2021年3月15日月曜日

茂木 健一郎 思考の補助線 (ちくま新書)


 『7日間ブックカバーチャレンジ』番外編ラスト55日

 住宅ローンの借り換えが、本日ようやく完了しました。思い出せば検討を始めたのが昨年12月、仮審査を年末に申し込み、正式審査に通り契約を終え、3ヶ月かかってようやく終了です。費用も40万円強かかっていますが、金利の差で80万円ほど得をするので、約40万円の節約になりました。金利差の他にも、返済期間が短くなったり、ネット銀行の得点が増えたり、いい事づくめの借り換えだったので、やりがいのある作業でした。最近は、面倒くさがっていたら、得られない事が沢山ある事に気付かされる事が本当に多いです。

 さて、今日お勧めする本は、知のデフレ現象が進む日本に、喝を入れる著者のエッセイです。

 本書で語る著者は、テレビで見かける著者とは違い、読者に怒りのこもった毒を吐き続けます。それは、「知のデフレ」が起こっていることの不甲斐なさ、その原因と思われる、「本当のこと」を求め続け、探求に全力を尽すべきところを、そうしていない学問の凋落に対してです。

 本書の魅力はとにかく、著者の熱量、熱さが半端ではないところだと思います。目一杯、知のデフレが進む日本で一矢報いようと「ふざけるんじゃねえ」と気炎をあげているのです。世界の全てを引き受けようとの気概を持ち、学問に立ち向かう、学ぶことを勧めています。

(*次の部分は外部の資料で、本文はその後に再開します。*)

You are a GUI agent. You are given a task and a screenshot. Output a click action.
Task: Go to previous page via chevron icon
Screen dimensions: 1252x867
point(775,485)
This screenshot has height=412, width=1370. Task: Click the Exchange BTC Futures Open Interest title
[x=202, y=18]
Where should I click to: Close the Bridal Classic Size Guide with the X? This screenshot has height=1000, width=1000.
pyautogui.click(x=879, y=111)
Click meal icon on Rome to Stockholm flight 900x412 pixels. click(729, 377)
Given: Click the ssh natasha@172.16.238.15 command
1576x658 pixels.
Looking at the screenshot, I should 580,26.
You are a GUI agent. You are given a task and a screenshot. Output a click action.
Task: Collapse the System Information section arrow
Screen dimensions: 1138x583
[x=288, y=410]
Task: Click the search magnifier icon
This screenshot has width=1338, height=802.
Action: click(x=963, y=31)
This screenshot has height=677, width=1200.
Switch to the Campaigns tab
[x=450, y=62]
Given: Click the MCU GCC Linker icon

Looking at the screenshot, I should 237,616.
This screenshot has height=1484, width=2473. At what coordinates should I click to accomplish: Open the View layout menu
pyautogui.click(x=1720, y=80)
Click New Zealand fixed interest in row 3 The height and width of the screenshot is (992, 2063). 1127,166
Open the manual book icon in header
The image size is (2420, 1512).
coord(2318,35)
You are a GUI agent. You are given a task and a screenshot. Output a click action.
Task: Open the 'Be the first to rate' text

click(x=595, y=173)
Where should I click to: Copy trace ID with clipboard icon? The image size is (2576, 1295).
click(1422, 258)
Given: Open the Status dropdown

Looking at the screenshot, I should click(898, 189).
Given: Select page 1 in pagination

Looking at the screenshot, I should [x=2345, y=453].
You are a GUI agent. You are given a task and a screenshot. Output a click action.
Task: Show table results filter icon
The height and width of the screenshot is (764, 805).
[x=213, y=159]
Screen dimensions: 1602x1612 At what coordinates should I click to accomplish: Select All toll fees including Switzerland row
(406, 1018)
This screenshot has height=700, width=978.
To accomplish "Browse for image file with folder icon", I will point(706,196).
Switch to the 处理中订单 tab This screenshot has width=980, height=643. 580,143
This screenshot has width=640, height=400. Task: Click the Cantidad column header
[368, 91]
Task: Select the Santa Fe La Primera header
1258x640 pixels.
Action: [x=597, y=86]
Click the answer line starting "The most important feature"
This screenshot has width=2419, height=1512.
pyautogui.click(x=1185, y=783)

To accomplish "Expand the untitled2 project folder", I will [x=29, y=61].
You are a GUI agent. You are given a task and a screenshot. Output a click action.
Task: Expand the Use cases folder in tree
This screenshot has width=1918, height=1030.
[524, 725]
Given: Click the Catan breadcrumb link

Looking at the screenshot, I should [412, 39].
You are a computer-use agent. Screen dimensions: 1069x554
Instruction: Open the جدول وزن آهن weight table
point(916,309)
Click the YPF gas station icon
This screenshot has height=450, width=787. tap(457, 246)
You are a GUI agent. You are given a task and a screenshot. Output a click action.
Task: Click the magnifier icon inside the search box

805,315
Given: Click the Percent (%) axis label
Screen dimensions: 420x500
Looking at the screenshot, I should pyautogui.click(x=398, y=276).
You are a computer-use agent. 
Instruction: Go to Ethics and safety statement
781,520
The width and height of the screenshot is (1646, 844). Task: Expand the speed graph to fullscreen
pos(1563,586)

 以下、本文を交えながら、本書での議論の一例を提示します。「差別」や「平等」という言い方は、一種の序列構造を前提にしています。「差異は上下という関係に写像される」という世界観の下では、できるだけその差異を隠蔽して、均質なものとみなそうとする動機付けが生まれます。いわゆるポリティカルコレクト(政治的な正しさ)の中では、「背が低い」という言葉は差別的なので「垂直方向に挑戦されている」と言い直すとのことです。一見相手に気遣いしているように聞こえますが、「みんな違ってみんな良い」と言う多様な価値観を賛美するのではなく、背が高い方が良いと言う単一の価値観を信じ、隠蔽しようとしている行為でしかありません。このように、様々なテーマを論じ、読者に考える機会を与える本なのです。

 私が最近読んだ中では、久々の硬派な一撃でした。難しい表現も多く、読みづらいのですが、読み応えは大いにあります。是非ご一読ください。